Introduction and Overview

LTE Architecture

Diagram of LTE architecture including 4 main sections: User equipment (UE), eNodeB base station, Evolved Packet Core (EPC), Upstream IP networks/Internet

The LTE Evolved Packet Core (EPC) provides core software functions such as subscriber management and routing user traffic to the Internet. It connects to the radio "base station", called the eNodeB (eNB), which then talks to the User Equipment (UE)- i.e., your cell phone or access device.

The most important component to know about in the LTE core is the "MME," which manages the process of the eNB and any end-user devices attaching themselves to the network (you can think of this as "signing on") so they can start sending data. In the case of users, the MME has to ask the HSS software component (essentially a user database) for credentials (shared secret keys unique to each user) to verify that a given SIM card is allowed to join the network. The MME is the software component whose output logs you should check on first for error messages if something is going wrong with the network.
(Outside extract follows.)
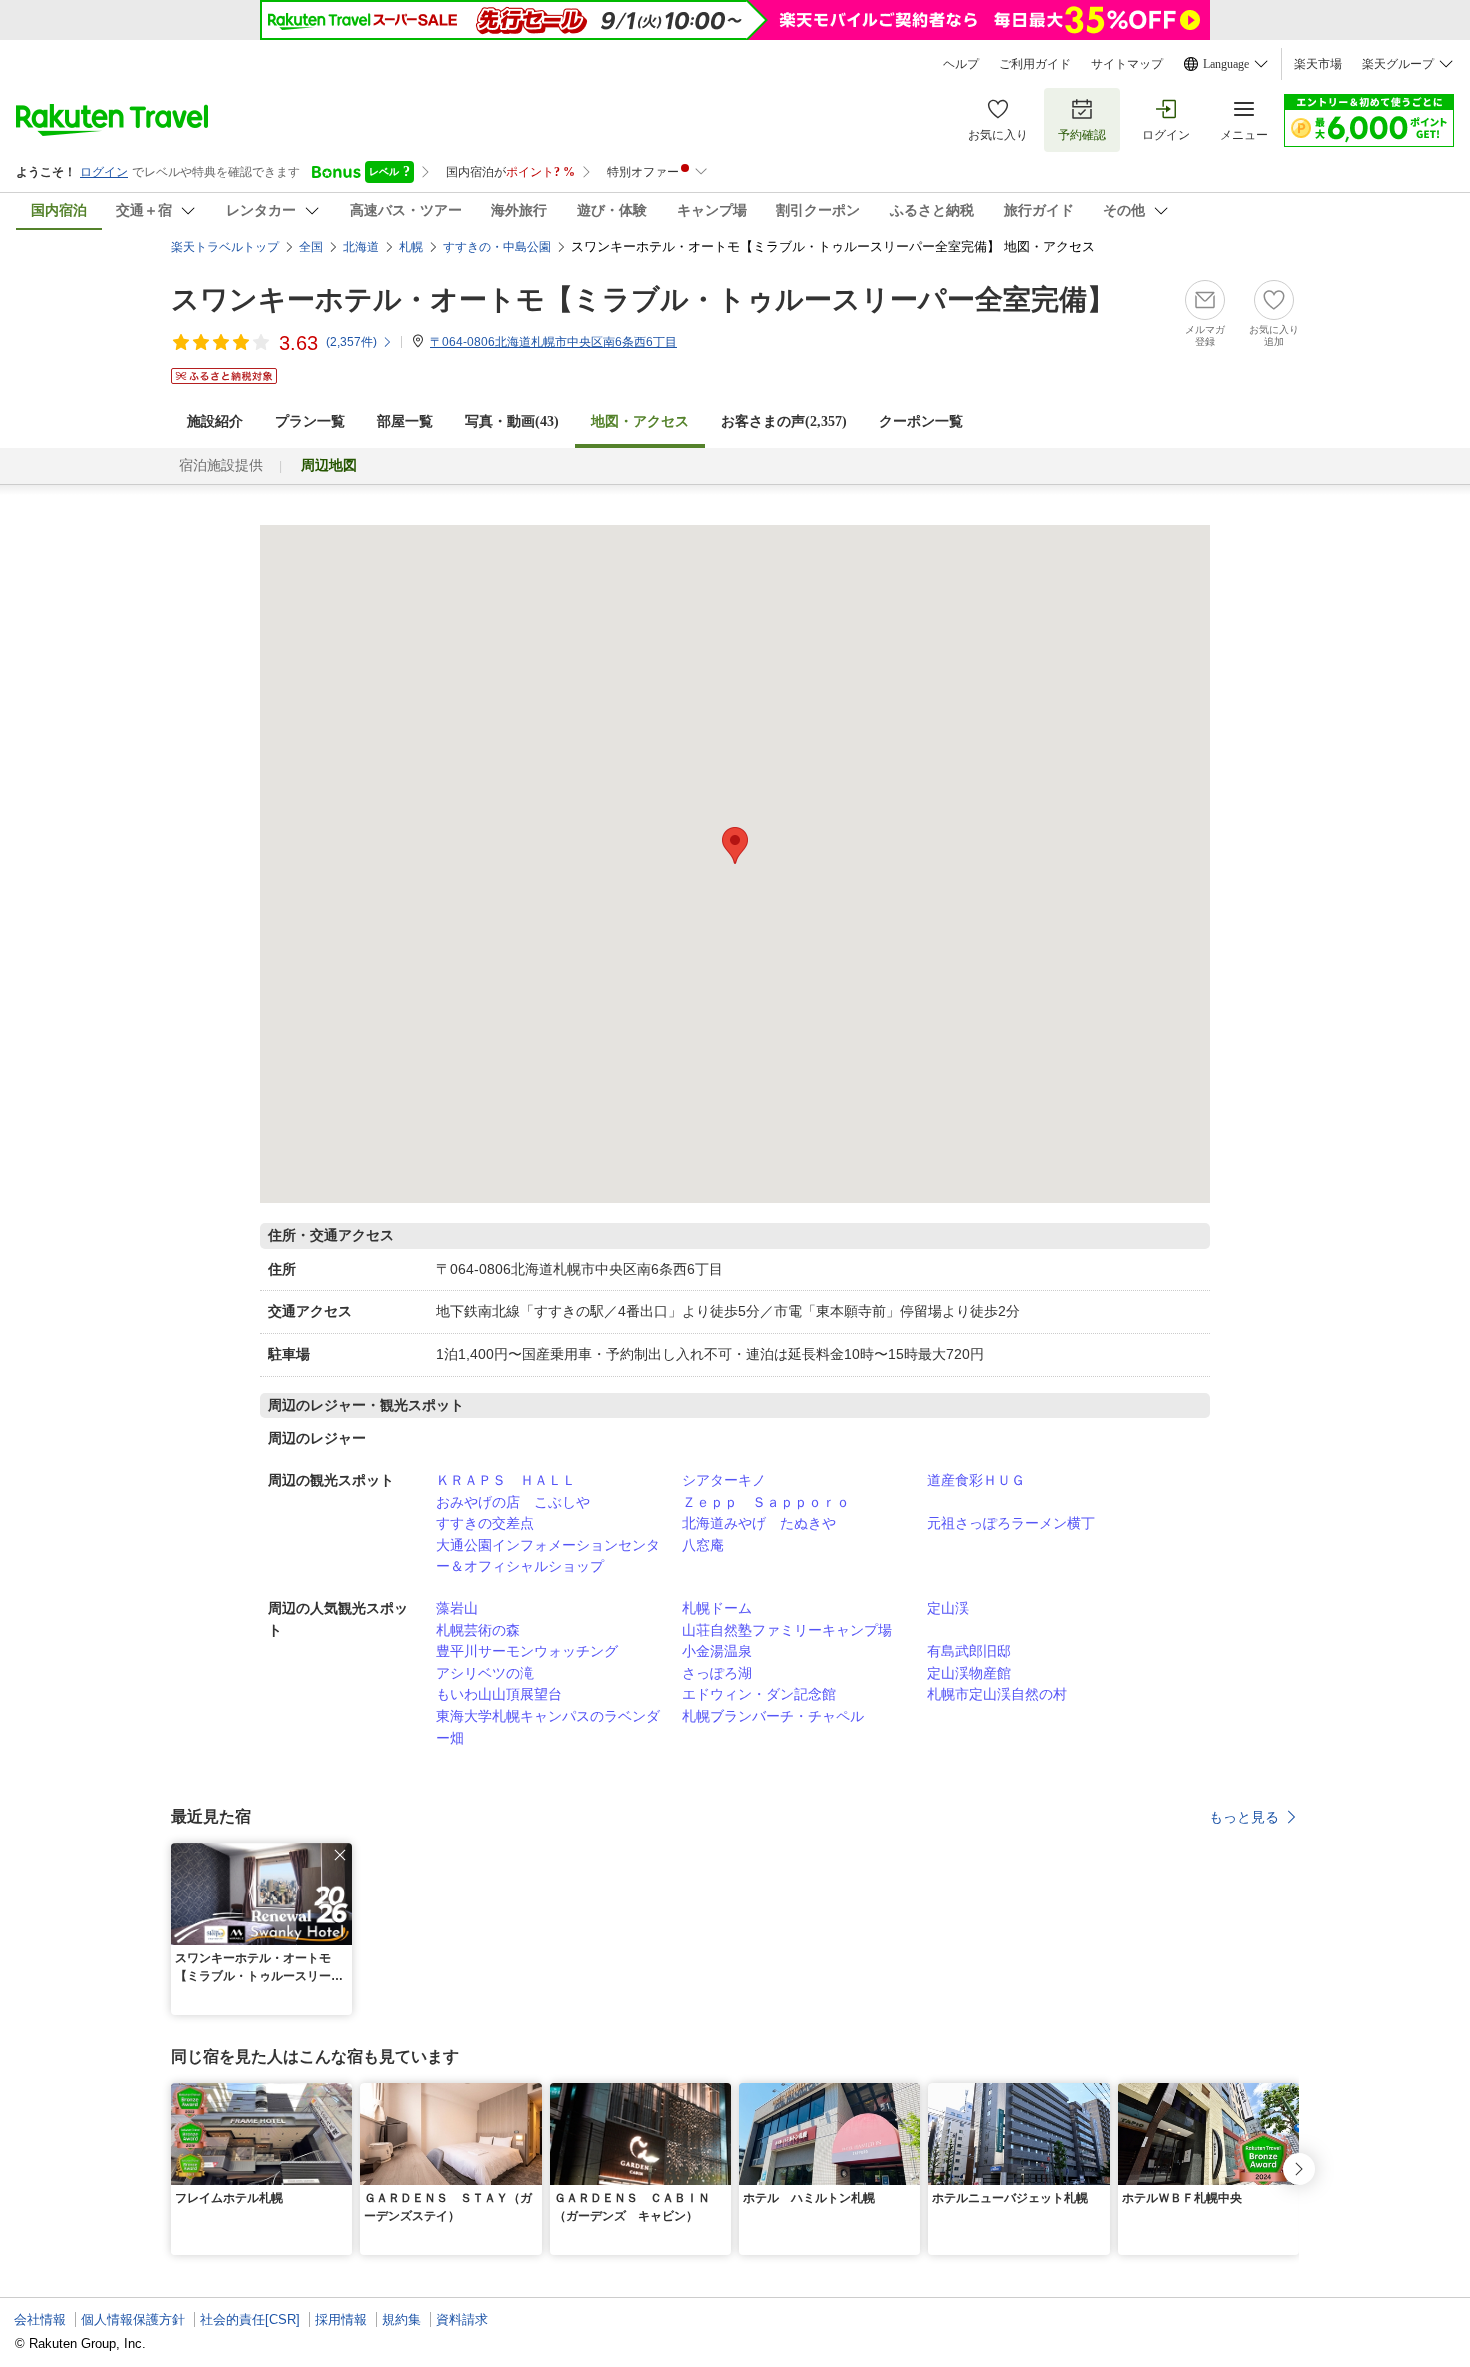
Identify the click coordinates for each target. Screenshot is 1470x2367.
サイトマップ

SCN currently runs the LTE-specific components of the Open5GS 4G/5G Non-Standalone (NSA) core.

You can find more detailed documentation and diagrams of the Open5GS software architecture at the Open5GS Quickstart page. Their software supports both 4G and 5G, and you only need to run a subset of the software components for 4G.

Operating System Support

In SCN we will typically perform these installation steps using a fresh install of Ubuntu 22.04 on an x86-64-based computer; however, any operating system that open5gs supports should work.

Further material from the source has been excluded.